ARTICLES OF INCORPORATION
GERMAN SHEPHERD RESCUE OF NORTHERN CALIFORNIA, INC.

ONE
The name of this corporation is German Shepherd Rescue of Northern California, Inc.

TWO
A. This corporation is a nonprofit PUBLIC BENEFIT CORPORATION and is not organized for the private gain of any person. It is organized under the Nonprofit Public Benefit Corporation Law for public and charitable purposes.

B. The specific purposes of this corporation is the prevention of cruelty to animals by:

(i) Rescuing German Shepherd Dogs from life threatening situations at animal shelters and elsewhere.
(ii) Finding German Shepherd Dogs permanent loving homes with qualified owners.
(iii) Assisting owners of German Shepherd Dogs who can no longer keep them to find them new homes.
(iv) Working cooperatively with animal shelters and other rescue groups in the community towards our common goals of saving dogs' lives and reducing pet overpopulation.
(v) Educating the public about the advantages of adopting dogs from shelters and rescue organizations, and about the need for spaying and neutering dogs.
(vi) Educating owners and prospective owners of German Shepherd Dogs about their proper care and training, and about other aspects of the breed.

THREE
The name and address in the State of California of this corporation's initial agent for service of process is:
Alan Rhodes
6158 Plymouth Avenue
Richmond, California 94805

FOUR
A. This corporation is organized and operated exclusively for charitable purposes within the meaning of Section 501(c)(3), Internal Revenue Code.

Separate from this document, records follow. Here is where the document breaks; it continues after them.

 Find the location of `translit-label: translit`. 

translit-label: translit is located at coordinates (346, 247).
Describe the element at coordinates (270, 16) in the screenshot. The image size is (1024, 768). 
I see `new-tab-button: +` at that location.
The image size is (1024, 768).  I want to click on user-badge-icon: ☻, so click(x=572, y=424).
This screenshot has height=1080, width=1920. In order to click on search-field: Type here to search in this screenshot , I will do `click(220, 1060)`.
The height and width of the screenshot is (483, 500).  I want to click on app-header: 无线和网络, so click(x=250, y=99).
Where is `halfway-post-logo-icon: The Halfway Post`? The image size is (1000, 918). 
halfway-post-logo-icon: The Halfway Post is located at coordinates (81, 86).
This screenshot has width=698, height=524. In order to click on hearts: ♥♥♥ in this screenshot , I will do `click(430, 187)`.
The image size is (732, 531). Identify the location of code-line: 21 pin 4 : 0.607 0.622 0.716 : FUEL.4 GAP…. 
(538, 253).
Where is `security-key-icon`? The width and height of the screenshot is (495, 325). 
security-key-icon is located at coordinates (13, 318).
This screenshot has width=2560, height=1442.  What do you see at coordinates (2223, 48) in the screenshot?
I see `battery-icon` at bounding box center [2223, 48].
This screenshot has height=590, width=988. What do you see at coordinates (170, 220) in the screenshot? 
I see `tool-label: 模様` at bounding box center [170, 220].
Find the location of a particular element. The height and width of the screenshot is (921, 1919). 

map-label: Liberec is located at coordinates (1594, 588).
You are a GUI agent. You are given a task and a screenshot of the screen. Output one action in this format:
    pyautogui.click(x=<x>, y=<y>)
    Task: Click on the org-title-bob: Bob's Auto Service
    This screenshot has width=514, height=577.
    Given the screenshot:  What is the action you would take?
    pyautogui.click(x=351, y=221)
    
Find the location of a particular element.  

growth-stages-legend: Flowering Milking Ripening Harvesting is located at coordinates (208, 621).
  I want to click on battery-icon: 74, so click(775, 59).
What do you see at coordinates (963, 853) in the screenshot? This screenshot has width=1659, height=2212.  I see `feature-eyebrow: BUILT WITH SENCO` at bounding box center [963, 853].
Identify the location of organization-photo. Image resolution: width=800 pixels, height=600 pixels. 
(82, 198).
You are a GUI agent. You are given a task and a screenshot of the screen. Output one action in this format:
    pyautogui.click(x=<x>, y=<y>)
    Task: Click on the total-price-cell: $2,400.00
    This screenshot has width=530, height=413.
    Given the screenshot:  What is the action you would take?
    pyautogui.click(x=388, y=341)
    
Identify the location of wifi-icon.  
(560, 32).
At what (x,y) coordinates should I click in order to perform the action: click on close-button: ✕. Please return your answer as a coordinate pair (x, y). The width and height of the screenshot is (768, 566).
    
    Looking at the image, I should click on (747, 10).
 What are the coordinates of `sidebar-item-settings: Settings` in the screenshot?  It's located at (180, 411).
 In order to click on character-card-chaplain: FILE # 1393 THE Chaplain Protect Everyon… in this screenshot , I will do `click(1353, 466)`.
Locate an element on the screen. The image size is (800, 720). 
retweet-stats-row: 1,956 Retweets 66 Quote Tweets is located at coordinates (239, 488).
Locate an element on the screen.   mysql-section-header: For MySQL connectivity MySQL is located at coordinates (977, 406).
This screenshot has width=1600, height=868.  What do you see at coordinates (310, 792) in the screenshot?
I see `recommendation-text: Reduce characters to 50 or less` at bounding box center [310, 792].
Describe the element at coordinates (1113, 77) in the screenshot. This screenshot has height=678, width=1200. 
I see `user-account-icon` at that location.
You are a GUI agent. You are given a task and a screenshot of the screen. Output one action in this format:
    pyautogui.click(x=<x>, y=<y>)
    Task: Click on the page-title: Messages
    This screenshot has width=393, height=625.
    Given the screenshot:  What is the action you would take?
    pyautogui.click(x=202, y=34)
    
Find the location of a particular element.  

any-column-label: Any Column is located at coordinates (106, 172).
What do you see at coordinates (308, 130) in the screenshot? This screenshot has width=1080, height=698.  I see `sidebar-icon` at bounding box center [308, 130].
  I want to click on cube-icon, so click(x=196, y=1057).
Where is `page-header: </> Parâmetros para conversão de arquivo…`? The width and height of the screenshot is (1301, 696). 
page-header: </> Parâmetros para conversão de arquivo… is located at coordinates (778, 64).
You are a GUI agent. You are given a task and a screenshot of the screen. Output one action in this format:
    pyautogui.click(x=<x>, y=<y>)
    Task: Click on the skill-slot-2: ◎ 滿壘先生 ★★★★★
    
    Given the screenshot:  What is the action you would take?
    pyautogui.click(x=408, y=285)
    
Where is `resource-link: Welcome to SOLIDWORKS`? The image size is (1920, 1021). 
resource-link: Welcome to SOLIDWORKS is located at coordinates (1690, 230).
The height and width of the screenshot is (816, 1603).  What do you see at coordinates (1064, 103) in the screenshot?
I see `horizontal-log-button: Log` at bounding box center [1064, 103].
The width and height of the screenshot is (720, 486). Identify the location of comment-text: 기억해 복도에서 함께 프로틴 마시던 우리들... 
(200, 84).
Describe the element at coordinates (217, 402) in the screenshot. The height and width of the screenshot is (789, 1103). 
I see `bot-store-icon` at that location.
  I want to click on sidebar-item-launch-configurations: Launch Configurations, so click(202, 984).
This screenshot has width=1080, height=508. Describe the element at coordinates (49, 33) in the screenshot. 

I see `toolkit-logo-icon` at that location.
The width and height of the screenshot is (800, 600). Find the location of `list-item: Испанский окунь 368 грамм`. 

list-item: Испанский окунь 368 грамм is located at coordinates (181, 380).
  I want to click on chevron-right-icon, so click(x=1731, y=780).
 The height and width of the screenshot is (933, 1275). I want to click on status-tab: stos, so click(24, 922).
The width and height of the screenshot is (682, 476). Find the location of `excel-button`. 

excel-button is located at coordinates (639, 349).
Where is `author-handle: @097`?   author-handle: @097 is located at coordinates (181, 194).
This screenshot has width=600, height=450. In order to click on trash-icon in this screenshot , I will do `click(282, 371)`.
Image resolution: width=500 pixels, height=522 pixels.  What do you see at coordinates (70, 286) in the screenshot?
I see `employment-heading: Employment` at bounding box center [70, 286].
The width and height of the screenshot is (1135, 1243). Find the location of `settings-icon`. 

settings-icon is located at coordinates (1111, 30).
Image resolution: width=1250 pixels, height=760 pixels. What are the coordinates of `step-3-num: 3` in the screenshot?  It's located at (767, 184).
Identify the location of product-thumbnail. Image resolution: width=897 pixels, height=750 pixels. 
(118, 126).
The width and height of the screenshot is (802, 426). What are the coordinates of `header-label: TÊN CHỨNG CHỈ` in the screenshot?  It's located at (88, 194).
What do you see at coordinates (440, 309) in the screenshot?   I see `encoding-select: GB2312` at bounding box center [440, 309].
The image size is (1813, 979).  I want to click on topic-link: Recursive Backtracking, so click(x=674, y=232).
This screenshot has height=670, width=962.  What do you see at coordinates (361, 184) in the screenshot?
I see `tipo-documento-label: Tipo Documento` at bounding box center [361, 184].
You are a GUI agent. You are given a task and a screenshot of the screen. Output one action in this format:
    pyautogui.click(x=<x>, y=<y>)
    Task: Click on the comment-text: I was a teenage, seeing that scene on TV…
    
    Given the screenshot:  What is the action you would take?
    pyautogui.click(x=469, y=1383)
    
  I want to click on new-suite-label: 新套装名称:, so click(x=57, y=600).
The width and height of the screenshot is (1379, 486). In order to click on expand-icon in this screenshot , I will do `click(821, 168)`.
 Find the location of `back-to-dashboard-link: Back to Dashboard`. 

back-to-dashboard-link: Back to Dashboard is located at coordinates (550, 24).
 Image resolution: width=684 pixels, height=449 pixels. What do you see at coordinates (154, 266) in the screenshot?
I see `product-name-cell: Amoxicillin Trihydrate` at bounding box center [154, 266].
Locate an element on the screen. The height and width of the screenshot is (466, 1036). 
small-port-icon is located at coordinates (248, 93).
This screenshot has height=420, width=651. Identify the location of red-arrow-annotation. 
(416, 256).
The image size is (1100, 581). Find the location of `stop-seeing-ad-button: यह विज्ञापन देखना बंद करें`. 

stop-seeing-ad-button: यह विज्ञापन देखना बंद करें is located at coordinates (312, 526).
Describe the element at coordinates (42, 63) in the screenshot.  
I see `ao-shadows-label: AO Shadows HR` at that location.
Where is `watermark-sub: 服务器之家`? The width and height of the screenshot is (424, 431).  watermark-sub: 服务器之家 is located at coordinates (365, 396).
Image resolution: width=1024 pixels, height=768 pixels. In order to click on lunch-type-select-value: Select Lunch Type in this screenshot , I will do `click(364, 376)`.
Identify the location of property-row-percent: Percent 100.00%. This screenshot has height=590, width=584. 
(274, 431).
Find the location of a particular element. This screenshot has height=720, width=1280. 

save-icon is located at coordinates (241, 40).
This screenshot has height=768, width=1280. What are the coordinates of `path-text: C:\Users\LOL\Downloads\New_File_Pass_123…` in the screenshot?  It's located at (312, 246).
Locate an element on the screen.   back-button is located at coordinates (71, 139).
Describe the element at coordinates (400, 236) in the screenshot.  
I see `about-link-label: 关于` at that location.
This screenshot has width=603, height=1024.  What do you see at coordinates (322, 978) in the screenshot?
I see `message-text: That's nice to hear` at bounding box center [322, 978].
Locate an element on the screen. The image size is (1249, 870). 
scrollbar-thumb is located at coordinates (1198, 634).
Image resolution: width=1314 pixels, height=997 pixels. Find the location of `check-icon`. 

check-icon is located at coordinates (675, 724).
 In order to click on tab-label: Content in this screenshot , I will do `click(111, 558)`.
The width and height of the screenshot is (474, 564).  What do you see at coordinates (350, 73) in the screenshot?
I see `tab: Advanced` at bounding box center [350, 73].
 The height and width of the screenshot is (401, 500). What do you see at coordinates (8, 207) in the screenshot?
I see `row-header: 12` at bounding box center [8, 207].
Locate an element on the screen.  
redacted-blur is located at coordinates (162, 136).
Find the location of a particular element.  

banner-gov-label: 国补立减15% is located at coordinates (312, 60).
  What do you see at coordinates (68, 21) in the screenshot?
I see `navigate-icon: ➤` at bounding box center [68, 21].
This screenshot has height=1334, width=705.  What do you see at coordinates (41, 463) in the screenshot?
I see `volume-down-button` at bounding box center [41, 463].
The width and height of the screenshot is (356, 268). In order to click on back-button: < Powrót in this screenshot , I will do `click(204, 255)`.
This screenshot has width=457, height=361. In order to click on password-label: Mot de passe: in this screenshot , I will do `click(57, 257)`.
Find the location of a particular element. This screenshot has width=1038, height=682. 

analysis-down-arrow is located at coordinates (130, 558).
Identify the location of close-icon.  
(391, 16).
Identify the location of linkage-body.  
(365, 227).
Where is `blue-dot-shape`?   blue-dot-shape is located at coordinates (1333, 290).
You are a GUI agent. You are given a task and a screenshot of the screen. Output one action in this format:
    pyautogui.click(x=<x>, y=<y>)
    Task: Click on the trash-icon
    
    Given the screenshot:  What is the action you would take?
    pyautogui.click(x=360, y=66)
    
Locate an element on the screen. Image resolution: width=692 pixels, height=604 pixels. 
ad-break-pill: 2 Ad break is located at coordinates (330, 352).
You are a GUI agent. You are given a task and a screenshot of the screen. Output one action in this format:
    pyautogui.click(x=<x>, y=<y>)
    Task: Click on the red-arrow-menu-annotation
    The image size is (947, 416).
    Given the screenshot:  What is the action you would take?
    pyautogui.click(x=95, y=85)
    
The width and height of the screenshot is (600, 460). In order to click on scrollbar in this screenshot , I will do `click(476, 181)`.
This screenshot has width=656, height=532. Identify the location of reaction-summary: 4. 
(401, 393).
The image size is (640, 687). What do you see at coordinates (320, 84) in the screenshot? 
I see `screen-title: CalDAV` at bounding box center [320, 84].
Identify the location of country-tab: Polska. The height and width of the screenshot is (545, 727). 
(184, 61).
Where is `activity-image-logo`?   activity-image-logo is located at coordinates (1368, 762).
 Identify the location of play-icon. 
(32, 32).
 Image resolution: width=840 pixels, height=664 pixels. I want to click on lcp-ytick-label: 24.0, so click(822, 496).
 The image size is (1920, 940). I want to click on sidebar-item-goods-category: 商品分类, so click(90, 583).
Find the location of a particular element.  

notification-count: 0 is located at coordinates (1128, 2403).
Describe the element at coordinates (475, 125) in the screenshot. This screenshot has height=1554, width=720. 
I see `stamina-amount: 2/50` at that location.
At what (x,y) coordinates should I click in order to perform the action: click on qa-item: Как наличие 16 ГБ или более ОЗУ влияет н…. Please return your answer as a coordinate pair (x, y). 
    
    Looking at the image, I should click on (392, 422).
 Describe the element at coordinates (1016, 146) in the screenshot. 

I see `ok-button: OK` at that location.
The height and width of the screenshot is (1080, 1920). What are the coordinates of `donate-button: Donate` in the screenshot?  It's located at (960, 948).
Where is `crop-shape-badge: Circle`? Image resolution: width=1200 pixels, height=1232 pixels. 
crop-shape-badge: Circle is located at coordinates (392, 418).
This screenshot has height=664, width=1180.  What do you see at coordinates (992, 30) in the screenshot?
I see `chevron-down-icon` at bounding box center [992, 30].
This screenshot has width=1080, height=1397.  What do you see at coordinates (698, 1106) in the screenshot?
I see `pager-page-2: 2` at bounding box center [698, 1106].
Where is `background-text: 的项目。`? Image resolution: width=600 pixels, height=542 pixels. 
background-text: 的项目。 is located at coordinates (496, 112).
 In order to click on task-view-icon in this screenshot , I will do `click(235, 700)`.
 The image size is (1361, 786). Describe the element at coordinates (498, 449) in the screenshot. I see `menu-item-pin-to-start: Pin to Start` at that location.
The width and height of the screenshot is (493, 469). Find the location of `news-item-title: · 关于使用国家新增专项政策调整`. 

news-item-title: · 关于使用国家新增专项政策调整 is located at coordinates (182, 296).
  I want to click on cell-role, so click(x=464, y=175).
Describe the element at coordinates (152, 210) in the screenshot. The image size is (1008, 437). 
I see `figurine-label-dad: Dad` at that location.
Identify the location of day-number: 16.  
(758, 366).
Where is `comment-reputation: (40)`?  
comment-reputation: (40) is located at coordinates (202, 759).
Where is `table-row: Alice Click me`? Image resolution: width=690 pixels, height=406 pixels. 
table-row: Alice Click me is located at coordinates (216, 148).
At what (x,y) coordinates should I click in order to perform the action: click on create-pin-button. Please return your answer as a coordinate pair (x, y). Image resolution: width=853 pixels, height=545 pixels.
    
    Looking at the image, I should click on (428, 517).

B. No substantial part of the activities of this corporation shall consist of carrying on propaganda, or otherwise attempting to influence legislation, and the corporation shall not participate or intervene in any political campaign (including the publishing or distribution of statements) on behalf of or in opposition to any candidate for public office.

FIVE
The property of this corporation is irrevocably dedicated to charitable purposes and no part of the net income or assets of this corporation shall ever inure to the benefit of any director, officer or member thereof or to the benefit of any private person. Upon the dissolution or winding up of the corporation, its assets remaining after payment, or provision for payment, of all debts and liabilities of this corporation shall be distributed to a nonprofit fund, foundation or corporation which is organized and operated exclusively for charitable purposes and which has established its tax exempt status under Section 501(c)(3) of the Internal Revenue Code.